** Work to be completed **
Among the lines below, take the one holding "Email Post (43, 1321)", the one holding "Sunny Smith (52, 1738)", and all lines between them. Set them down exactly.

** Given records **
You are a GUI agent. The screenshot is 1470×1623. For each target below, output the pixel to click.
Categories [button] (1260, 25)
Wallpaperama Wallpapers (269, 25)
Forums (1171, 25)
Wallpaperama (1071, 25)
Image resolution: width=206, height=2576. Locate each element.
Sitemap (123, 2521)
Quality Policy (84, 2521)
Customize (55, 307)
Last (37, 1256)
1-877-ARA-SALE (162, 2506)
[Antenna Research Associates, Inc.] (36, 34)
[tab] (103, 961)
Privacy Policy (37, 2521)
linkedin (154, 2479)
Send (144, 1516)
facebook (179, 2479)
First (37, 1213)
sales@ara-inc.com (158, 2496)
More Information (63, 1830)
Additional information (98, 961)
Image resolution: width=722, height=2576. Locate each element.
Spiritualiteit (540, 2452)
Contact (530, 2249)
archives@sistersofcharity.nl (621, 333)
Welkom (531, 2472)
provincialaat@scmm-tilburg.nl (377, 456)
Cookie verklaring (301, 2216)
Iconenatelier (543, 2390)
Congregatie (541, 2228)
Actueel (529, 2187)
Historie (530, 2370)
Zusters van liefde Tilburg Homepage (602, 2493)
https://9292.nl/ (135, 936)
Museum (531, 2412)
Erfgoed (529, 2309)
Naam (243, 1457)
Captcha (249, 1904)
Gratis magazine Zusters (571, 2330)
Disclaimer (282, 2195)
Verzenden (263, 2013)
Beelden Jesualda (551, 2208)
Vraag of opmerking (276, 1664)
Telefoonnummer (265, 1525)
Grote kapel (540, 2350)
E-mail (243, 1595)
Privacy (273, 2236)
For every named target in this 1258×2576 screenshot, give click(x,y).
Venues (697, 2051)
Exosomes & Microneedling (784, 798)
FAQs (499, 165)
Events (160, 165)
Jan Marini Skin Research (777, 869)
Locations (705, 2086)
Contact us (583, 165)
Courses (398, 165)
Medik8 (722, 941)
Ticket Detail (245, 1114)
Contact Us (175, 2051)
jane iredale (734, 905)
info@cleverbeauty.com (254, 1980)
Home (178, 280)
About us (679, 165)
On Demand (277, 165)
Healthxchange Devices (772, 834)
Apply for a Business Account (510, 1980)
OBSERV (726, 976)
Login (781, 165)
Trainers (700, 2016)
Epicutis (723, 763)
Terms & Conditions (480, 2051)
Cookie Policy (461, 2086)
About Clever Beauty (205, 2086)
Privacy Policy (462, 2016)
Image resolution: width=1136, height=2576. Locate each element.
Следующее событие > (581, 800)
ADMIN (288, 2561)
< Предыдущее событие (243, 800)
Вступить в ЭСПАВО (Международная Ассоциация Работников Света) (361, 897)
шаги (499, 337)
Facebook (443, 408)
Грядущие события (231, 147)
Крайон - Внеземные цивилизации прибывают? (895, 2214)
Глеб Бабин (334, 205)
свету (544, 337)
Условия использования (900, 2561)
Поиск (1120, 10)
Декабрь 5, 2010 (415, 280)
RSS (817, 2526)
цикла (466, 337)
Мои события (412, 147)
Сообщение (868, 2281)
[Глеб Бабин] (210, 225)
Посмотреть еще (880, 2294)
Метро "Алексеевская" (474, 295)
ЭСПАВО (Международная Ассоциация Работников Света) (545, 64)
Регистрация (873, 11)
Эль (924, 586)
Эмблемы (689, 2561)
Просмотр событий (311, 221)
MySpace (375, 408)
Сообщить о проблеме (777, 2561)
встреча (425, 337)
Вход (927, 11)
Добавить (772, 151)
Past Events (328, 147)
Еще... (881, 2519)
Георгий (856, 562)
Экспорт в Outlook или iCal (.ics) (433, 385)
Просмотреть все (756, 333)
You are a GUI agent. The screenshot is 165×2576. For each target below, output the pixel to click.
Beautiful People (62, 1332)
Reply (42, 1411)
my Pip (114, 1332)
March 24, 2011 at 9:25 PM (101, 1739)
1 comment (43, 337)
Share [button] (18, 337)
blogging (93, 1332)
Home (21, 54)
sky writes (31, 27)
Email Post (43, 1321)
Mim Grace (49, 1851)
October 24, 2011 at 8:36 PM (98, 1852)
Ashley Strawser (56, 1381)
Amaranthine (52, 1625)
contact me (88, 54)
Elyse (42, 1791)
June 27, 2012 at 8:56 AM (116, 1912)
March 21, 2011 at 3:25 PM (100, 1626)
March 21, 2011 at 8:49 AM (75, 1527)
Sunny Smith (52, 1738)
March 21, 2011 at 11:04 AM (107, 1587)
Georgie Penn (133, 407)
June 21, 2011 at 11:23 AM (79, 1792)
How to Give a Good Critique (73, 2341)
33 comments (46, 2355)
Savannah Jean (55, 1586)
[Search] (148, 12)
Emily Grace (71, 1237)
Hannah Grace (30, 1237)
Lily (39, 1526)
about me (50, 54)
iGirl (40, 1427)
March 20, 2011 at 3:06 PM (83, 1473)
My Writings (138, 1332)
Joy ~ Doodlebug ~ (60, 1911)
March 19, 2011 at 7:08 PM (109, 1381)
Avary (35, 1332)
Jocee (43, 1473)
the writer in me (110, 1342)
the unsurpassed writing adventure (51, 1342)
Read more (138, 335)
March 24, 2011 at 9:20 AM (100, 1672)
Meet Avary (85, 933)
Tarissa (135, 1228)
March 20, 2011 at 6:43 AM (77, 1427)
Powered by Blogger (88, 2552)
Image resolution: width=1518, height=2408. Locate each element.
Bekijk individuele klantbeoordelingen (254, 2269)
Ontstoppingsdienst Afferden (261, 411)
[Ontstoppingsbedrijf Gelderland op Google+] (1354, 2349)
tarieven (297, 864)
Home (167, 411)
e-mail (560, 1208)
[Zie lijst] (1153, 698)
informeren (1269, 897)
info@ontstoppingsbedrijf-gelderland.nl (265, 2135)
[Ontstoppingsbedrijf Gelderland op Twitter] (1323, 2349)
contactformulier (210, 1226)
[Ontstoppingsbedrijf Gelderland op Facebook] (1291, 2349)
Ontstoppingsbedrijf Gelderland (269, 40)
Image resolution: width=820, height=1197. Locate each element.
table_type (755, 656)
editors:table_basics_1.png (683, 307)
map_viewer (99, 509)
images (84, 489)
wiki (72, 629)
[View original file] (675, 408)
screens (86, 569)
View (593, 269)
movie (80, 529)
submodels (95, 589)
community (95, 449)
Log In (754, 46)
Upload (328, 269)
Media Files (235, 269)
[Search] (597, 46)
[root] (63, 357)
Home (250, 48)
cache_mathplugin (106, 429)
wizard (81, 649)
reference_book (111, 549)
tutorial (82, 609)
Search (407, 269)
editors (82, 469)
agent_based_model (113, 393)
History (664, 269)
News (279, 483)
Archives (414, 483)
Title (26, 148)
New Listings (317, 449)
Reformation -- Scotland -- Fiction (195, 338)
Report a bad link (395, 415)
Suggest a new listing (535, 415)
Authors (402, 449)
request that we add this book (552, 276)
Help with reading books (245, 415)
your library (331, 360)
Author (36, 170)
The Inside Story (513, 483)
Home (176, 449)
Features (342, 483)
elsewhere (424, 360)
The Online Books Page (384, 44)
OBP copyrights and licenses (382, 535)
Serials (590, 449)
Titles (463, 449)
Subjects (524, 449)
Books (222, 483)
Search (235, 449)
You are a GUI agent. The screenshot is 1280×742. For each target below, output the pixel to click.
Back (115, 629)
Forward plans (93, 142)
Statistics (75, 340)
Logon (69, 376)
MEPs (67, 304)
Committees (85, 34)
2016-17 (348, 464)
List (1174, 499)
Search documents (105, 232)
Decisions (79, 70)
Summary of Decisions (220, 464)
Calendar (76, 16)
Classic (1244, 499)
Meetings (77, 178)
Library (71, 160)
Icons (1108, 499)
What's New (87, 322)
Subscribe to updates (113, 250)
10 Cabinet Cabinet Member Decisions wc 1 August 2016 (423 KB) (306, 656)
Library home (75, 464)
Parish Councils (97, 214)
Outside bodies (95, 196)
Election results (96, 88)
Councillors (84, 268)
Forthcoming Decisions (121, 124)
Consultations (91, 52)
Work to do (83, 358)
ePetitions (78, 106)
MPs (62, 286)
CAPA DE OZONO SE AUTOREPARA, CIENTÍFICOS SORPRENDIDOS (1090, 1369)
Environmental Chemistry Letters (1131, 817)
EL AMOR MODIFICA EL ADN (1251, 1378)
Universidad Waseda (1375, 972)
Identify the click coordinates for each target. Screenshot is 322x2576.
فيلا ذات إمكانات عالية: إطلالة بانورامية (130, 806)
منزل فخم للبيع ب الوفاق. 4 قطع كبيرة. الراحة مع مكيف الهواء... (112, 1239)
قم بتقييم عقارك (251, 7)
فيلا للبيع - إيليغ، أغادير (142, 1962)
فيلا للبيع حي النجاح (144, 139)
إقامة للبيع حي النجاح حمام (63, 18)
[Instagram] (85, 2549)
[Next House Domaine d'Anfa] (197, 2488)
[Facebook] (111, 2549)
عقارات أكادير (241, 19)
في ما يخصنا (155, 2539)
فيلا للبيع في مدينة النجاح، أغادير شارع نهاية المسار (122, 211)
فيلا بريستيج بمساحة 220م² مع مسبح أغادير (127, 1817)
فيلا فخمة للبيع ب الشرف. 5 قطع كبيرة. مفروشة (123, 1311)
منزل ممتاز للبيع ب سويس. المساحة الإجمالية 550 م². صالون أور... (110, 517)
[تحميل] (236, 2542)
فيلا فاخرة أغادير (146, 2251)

** Output for this task **
Email Post (43, 1321)
Mim Grace (49, 1851)
October 24, 2011 at 8:36 PM (98, 1852)
Ashley Strawser (56, 1381)
Amaranthine (52, 1625)
contact me (88, 54)
Elyse (42, 1791)
June 27, 2012 at 8:56 AM (116, 1912)
March 21, 2011 at 3:25 PM (100, 1626)
March 21, 2011 at 8:49 AM (75, 1527)
Sunny Smith (52, 1738)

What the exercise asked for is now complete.